_RECORDS FOR PROCESSING_
════════════════
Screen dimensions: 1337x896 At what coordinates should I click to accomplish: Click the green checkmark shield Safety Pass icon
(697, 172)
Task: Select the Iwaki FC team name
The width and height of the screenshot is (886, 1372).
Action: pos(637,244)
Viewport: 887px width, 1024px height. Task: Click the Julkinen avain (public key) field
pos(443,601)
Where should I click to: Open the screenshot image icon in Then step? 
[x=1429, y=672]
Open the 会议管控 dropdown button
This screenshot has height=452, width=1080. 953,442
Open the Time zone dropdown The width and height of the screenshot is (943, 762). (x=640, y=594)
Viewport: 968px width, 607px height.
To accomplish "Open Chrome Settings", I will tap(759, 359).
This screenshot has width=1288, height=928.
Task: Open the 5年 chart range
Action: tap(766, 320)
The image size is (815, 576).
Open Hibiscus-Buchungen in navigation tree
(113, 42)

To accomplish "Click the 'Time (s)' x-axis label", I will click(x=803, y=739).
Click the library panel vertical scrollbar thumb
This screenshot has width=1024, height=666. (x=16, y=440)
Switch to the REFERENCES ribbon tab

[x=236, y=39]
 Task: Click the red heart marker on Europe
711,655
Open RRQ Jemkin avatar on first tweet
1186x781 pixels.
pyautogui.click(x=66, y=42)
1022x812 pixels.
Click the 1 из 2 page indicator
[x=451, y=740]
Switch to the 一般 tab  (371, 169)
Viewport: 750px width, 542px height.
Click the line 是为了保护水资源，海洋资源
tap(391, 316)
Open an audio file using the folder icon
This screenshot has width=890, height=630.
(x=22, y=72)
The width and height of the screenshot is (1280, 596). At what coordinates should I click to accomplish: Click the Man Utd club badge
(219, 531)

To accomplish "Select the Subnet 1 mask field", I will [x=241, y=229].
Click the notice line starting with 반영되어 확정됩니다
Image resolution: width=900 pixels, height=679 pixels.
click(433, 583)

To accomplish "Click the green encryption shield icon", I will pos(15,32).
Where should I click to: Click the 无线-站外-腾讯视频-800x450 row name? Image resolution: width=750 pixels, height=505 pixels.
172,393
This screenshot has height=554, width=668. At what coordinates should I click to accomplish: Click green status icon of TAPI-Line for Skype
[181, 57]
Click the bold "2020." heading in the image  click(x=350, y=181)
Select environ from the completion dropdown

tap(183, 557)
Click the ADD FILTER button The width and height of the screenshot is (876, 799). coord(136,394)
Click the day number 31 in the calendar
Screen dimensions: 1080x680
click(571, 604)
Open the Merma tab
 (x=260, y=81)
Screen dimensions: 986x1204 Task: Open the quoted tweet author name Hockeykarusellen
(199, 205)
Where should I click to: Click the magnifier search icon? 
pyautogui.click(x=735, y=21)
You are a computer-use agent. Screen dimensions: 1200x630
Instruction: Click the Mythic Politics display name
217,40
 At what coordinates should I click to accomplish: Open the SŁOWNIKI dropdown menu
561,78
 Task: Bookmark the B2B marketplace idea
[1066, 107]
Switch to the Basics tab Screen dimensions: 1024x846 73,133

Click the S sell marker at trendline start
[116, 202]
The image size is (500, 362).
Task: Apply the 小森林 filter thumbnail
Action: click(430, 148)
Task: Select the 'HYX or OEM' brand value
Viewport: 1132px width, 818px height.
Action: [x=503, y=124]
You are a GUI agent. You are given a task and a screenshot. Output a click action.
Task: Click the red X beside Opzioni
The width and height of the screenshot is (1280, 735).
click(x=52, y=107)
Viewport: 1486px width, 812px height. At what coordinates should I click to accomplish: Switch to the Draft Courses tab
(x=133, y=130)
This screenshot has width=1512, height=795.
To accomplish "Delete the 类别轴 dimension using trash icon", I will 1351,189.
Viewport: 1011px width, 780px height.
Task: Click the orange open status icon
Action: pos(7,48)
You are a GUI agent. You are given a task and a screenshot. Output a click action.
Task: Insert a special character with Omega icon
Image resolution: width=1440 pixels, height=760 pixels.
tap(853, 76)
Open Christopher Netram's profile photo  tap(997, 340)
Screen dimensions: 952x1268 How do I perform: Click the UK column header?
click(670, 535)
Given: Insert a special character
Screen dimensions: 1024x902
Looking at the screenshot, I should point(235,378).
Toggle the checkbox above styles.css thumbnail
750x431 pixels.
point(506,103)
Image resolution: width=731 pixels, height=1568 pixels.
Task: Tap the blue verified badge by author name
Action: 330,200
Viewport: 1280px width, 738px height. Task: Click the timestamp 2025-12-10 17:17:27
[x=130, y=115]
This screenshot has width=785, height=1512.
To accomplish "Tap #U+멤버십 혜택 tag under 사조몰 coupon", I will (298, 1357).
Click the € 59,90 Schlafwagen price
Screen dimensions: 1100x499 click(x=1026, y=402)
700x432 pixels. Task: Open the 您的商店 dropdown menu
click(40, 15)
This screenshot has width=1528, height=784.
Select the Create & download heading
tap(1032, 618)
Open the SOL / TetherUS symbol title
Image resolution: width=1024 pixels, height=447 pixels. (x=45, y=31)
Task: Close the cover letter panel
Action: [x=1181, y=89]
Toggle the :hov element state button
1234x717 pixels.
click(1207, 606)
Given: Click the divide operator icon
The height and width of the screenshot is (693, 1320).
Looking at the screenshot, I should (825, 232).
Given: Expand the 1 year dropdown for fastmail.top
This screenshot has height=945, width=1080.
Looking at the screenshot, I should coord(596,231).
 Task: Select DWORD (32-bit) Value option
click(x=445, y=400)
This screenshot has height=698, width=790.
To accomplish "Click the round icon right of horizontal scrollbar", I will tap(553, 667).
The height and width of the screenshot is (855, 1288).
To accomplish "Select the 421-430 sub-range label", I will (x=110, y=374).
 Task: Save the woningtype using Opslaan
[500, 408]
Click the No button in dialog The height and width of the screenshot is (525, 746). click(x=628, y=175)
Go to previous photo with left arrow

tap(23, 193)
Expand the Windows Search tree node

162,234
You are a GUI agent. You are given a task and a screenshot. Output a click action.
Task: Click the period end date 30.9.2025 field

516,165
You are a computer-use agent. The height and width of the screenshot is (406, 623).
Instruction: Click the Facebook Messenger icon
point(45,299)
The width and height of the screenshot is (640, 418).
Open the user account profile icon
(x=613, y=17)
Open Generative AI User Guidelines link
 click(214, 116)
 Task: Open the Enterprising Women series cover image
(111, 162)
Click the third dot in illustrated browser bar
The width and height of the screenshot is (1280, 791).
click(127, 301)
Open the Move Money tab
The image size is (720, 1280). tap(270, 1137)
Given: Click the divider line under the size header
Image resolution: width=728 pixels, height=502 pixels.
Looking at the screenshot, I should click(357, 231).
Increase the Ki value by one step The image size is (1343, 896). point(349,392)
════════════════
_TASK DIRECTIONS_
Retype the material precisely, leaving out no line.

_SOLUTION FOR THIS TASK_
Screen dimensions: 1337x896 At what coordinates should I click to accomplish: Click the green checkmark shield Safety Pass icon
(697, 172)
Task: Select the Iwaki FC team name
The width and height of the screenshot is (886, 1372).
Action: pos(637,244)
Viewport: 887px width, 1024px height. Task: Click the Julkinen avain (public key) field
pos(443,601)
Where should I click to: Open the screenshot image icon in Then step? 
[x=1429, y=672]
Open the 会议管控 dropdown button
This screenshot has height=452, width=1080. 953,442
Open the Time zone dropdown The width and height of the screenshot is (943, 762). (x=640, y=594)
Viewport: 968px width, 607px height.
To accomplish "Open Chrome Settings", I will tap(759, 359).
This screenshot has width=1288, height=928.
Task: Open the 5年 chart range
Action: tap(766, 320)
The image size is (815, 576).
Open Hibiscus-Buchungen in navigation tree
(113, 42)

To accomplish "Click the 'Time (s)' x-axis label", I will click(x=803, y=739).
Click the library panel vertical scrollbar thumb
This screenshot has width=1024, height=666. (x=16, y=440)
Switch to the REFERENCES ribbon tab

[x=236, y=39]
 Task: Click the red heart marker on Europe
711,655
Open RRQ Jemkin avatar on first tweet
1186x781 pixels.
pyautogui.click(x=66, y=42)
1022x812 pixels.
Click the 1 из 2 page indicator
[x=451, y=740]
Switch to the 一般 tab  (371, 169)
Viewport: 750px width, 542px height.
Click the line 是为了保护水资源，海洋资源
tap(391, 316)
Open an audio file using the folder icon
This screenshot has width=890, height=630.
(x=22, y=72)
The width and height of the screenshot is (1280, 596). At what coordinates should I click to accomplish: Click the Man Utd club badge
(219, 531)

To accomplish "Select the Subnet 1 mask field", I will [x=241, y=229].
Click the notice line starting with 반영되어 확정됩니다
Image resolution: width=900 pixels, height=679 pixels.
click(433, 583)

To accomplish "Click the green encryption shield icon", I will pos(15,32).
Where should I click to: Click the 无线-站外-腾讯视频-800x450 row name? Image resolution: width=750 pixels, height=505 pixels.
172,393
This screenshot has height=554, width=668. At what coordinates should I click to accomplish: Click green status icon of TAPI-Line for Skype
[181, 57]
Click the bold "2020." heading in the image  click(x=350, y=181)
Select environ from the completion dropdown

tap(183, 557)
Click the ADD FILTER button The width and height of the screenshot is (876, 799). coord(136,394)
Click the day number 31 in the calendar
Screen dimensions: 1080x680
click(571, 604)
Open the Merma tab
 (x=260, y=81)
Screen dimensions: 986x1204 Task: Open the quoted tweet author name Hockeykarusellen
(199, 205)
Where should I click to: Click the magnifier search icon? 
pyautogui.click(x=735, y=21)
You are a computer-use agent. Screen dimensions: 1200x630
Instruction: Click the Mythic Politics display name
217,40
 At what coordinates should I click to accomplish: Open the SŁOWNIKI dropdown menu
561,78
 Task: Bookmark the B2B marketplace idea
[1066, 107]
Switch to the Basics tab Screen dimensions: 1024x846 73,133

Click the S sell marker at trendline start
[116, 202]
The image size is (500, 362).
Task: Apply the 小森林 filter thumbnail
Action: click(430, 148)
Task: Select the 'HYX or OEM' brand value
Viewport: 1132px width, 818px height.
Action: [x=503, y=124]
You are a GUI agent. You are given a task and a screenshot. Output a click action.
Task: Click the red X beside Opzioni
The width and height of the screenshot is (1280, 735).
click(x=52, y=107)
Viewport: 1486px width, 812px height. At what coordinates should I click to accomplish: Switch to the Draft Courses tab
(x=133, y=130)
This screenshot has width=1512, height=795.
To accomplish "Delete the 类别轴 dimension using trash icon", I will 1351,189.
Viewport: 1011px width, 780px height.
Task: Click the orange open status icon
Action: pos(7,48)
You are a GUI agent. You are given a task and a screenshot. Output a click action.
Task: Insert a special character with Omega icon
Image resolution: width=1440 pixels, height=760 pixels.
tap(853, 76)
Open Christopher Netram's profile photo  tap(997, 340)
Screen dimensions: 952x1268 How do I perform: Click the UK column header?
click(670, 535)
Given: Insert a special character
Screen dimensions: 1024x902
Looking at the screenshot, I should point(235,378).
Toggle the checkbox above styles.css thumbnail
750x431 pixels.
point(506,103)
Image resolution: width=731 pixels, height=1568 pixels.
Task: Tap the blue verified badge by author name
Action: 330,200
Viewport: 1280px width, 738px height. Task: Click the timestamp 2025-12-10 17:17:27
[x=130, y=115]
This screenshot has width=785, height=1512.
To accomplish "Tap #U+멤버십 혜택 tag under 사조몰 coupon", I will (298, 1357).
Click the € 59,90 Schlafwagen price
Screen dimensions: 1100x499 click(x=1026, y=402)
700x432 pixels. Task: Open the 您的商店 dropdown menu
click(40, 15)
This screenshot has width=1528, height=784.
Select the Create & download heading
tap(1032, 618)
Open the SOL / TetherUS symbol title
Image resolution: width=1024 pixels, height=447 pixels. (x=45, y=31)
Task: Close the cover letter panel
Action: [x=1181, y=89]
Toggle the :hov element state button
1234x717 pixels.
click(1207, 606)
Given: Click the divide operator icon
The height and width of the screenshot is (693, 1320).
Looking at the screenshot, I should (825, 232).
Given: Expand the 1 year dropdown for fastmail.top
This screenshot has height=945, width=1080.
Looking at the screenshot, I should coord(596,231).
 Task: Select DWORD (32-bit) Value option
click(x=445, y=400)
This screenshot has height=698, width=790.
To accomplish "Click the round icon right of horizontal scrollbar", I will tap(553, 667).
The height and width of the screenshot is (855, 1288).
To accomplish "Select the 421-430 sub-range label", I will (x=110, y=374).
 Task: Save the woningtype using Opslaan
[500, 408]
Click the No button in dialog The height and width of the screenshot is (525, 746). click(x=628, y=175)
Go to previous photo with left arrow

tap(23, 193)
Expand the Windows Search tree node

162,234
You are a GUI agent. You are given a task and a screenshot. Output a click action.
Task: Click the period end date 30.9.2025 field

516,165
You are a computer-use agent. The height and width of the screenshot is (406, 623).
Instruction: Click the Facebook Messenger icon
point(45,299)
The width and height of the screenshot is (640, 418).
Open the user account profile icon
(x=613, y=17)
Open Generative AI User Guidelines link
 click(214, 116)
 Task: Open the Enterprising Women series cover image
(111, 162)
Click the third dot in illustrated browser bar
The width and height of the screenshot is (1280, 791).
click(127, 301)
Open the Move Money tab
The image size is (720, 1280). tap(270, 1137)
Given: Click the divider line under the size header
Image resolution: width=728 pixels, height=502 pixels.
Looking at the screenshot, I should click(357, 231).
Increase the Ki value by one step The image size is (1343, 896). point(349,392)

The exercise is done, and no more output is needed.